## 본문
━━━━━━━━━━
드디어 출시되었습니다! ? Firestore의 전체 텍스트 검색(벡터 검색)

지금까지는 제3자 서비스를 이용하지 않으면 안 되었던 Firestore에서 드디어 전문 검색이 가능해졌습니다!!

벡터 검색을 통한 전문 검색인데, 이번에는 그 실행 절차를 소개합니다.

전제
대략적인 절차
Google Cloud Function의 생성
Google이 제공하는 Vertex AI 설정
벡터 검색에 사용되는 벡터 계산
벡터 검색을 위한 인덱스 생성
Firestore에서의 벡터 검색 실행 코드
실행 결과
마지막으로

전제

이번에 소개하는 기능은 프리뷰 버전입니다.
정식 릴리스에 맞춰, 아래 코드는 실행할 수 없게 될 가능성이 있습니다.
참고) 벡터 임베딩을 통한 검색: https://firebase.google.com/docs/firestore/vector-search

이번에 사용하는 Function이나 Vertex AI는 사용료가 발생합니다.
이용 시 사전에 확인하세요.
참고) Vertex AI: https://cloud.google.com/vertex-ai/generative-ai/pricing?hl=ko

대략적인 절차

벡터 검색에 대해서는 별도의 기사를 작성할 예정이지만,
이번에는 벡터 검색에 사용하는 벡터의 계산에 Google이 제공하는 ‘Vertex AI’를 사용합니다.
또한, 벡터 검색은 현재, Python 또는 JavaScript(Node.js)로만 수행할 수 있기 때문에,
이번에는 Google Cloud Function을 사용하여 검색을 진행합니다.

그러므로, 검색을 수행하기 위해 아래 준비가 필요합니다.

Google Cloud Function의 생성
Vertex AI 설정
벡터의 취득
인덱스 생성
Firestore에서의 벡터 검색 실행 코드

각각 자세한 절차를 설명합니다.

Google Cloud Function의 생성

이번에 생성한 Cloud Functions의 환경은 아래와 같습니다.

2nd gen(제2세대)
https 트리거
Python3.12

또한 런타임 환경 변수에 아래를 설정했습니다.

이름: GOOGLE_CLOUD_PROJECT
값: <프로젝트 ID>(프로젝트 이름이 아닌 것에 주의)

Vertex AI는 Cloud Run과 연결해야 하기 때문에, GCF 생성 시 Cloud Run이 생성되는,
2nd gen(제2세대)를 사용하고 있습니다.

Google이 제공하는 Vertex AI 설정

Function의 Cloud Run에 Vertex AI를 연결합니다.
(참고 공식: https://cloud.google.com/run/docs/integrate/vertex-ai?authuser=3&hl=ko)

참고로 여기에도 절차를 올려둡니다.

우측에 있는 ‘Powered by Cloud Run’ 아래 링크를 클릭하여 Cloud Run으로 이동
‘통합’ 탭을 클릭
‘통합 추가’를 클릭
‘Vertex AI – 생성 AI’를 클릭하고 임의의 이름을 설정한 후 ‘submit’을 클릭
※단, 이름은 어느 정도 규칙에 맞는 이름이 아니면 에러가 발생합니다.
특별한 선호가 없는 경우 초기값으로 OK입니다.
권한 등의 추가를 요구받는 경우 승인

벡터 검색에 사용되는 벡터 계산

이번에는 소유권을 가지고 실행하고 있기 때문에, 권한 추가 등은 진행하지 않았지만,
앱 개발 시 등은 Function을 실행하는 계정에 Vertex AI나 Firestore의 권한을
할당해야 합니다.
━━━━━━━━━━
## 자료 목록
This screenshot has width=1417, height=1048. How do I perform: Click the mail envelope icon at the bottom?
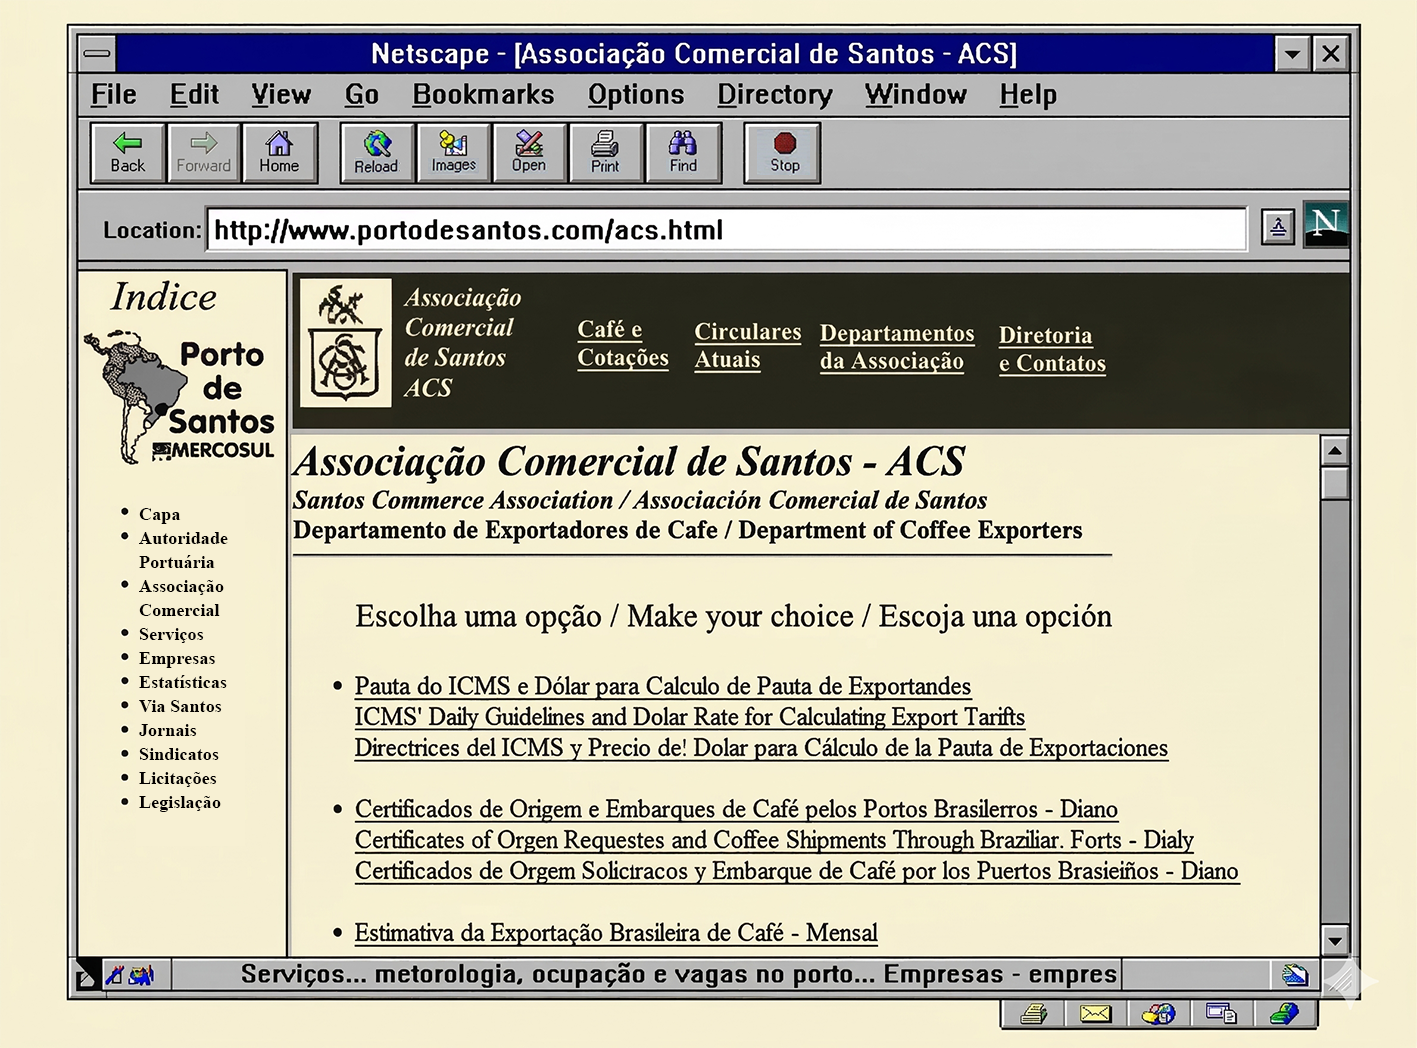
━━━━━━━━━━
## 목표
본문을 바탕으로 다음 질문에 답하세요.
1. 벡터 검색에 쓸 벡터를 계산할 때 어떤 서비스를 사용하나요?
2. 이번에 만든 Cloud Functions는 어떤 Python 버전으로 실행되나요?
3. 런타임 환경 변수의 이름은 무엇으로 설정했나요?
본문에 적힌 내용만 보고 답하세요.

## 전체 답안
1. Google이 제공하는 Vertex AI를 사용합니다.
2. Python3.12입니다.
3. GOOGLE_CLOUD_PROJECT입니다.